Modern Art is the oddest LEGO Art set I have handled, and I mean that as a compliment.

Instead of a fixed mosaic, you get a white frame and a heap of colourful shapes with instructions that suggest rather than dictate, which means the real building begins after the box is empty. I loved that freedom, but I will be honest that it lives or dies on how much you enjoy arranging things yourself. Confident tinkerers and anyone who treats a shelf like a canvas will get their money back tenfold. If you want a clear model with a right answer, this one will frustrate you.

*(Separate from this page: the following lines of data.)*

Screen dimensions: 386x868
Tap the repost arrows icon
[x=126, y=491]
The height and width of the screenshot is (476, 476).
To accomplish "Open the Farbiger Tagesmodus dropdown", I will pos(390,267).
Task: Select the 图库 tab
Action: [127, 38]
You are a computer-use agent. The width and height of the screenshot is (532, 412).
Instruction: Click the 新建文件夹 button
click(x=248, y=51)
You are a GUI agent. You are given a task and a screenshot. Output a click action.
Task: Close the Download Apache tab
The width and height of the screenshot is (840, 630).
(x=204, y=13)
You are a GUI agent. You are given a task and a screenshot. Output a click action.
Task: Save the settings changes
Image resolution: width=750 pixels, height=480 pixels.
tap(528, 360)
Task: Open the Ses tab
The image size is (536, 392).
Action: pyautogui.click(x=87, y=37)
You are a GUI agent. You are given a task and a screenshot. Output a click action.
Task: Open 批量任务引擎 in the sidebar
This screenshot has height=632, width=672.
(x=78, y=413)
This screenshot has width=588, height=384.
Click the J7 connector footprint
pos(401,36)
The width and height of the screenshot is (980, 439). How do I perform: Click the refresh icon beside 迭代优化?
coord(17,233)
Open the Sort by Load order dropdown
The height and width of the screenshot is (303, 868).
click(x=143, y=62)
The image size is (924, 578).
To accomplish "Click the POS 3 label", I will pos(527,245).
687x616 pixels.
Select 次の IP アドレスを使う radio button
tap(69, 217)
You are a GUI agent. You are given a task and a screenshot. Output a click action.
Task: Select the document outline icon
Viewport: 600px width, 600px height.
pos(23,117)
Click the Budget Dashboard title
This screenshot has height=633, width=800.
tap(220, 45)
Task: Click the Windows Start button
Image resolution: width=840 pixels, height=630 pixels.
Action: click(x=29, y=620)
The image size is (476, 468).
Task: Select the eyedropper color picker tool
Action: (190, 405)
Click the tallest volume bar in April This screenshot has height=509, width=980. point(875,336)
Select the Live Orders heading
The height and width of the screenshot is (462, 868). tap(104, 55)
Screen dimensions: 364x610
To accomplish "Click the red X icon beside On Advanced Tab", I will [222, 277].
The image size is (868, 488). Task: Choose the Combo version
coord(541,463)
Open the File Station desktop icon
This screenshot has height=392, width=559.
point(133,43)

Best for: Playful arrangers who see an empty frame as an invitation

The full review

What it is

Modern Art breaks the LEGO Art mould in a way I did not expect. Where the earlier Art sets hand you a portrait to tile in one fixed pattern, this one hands you a white backing frame and a generous pile of coloured rectangles, triangles and circles, then more or less steps back. The printed guide is not a set of orders, it is a mood board of aspirational images meant to nudge you toward your own composition. My first reaction was a little suspicious, then I clicked a few shapes onto the studded frame, slid them around, and suddenly an hour had vanished. That is the trick of this set. The building of the pieces themselves is minor, but the arranging is where it comes alive.

The catch

I do have to be straight about the caveats, because they are real and other builders raised them loudly. The structural build is short, roughly half an hour to assemble the frame and the elements, and one of the four suggested layouts is clearly meant to read as a face that ends up looking swollen and slightly off. The palette is bold to the point that some people find it garish, and if your shelf leans toward muted classic LEGO tones this will shout over everything near it. The bigger divide is philosophical. A chunk of the Brickset crowd looked at it and saw a mess of parts with no display value, and I understand that reaction even though I do not share it. At around fifty dollars at retail it was priced fairly, but you are paying for possibility, not a finished showpiece.

Who it's for

So who should bring this home. If you are the kind of person who rearranges the art on your walls for fun, who enjoys the design half of LEGO more than following numbered steps, this is a quiet gem and a set you will keep coming back to for months. It also rewards anyone who buys for the parts, since as raw material it is excellent. Skip it if you want a model with a satisfying click of completion and a single correct result, because that feeling never arrives here by design. Now that it has retired it sits in a strange spot, still findable and still a strong parts value, so grab it for what it actually is rather than what a normal set promises.

The parts story

What the build is actually like, and the pieces worth knowing about.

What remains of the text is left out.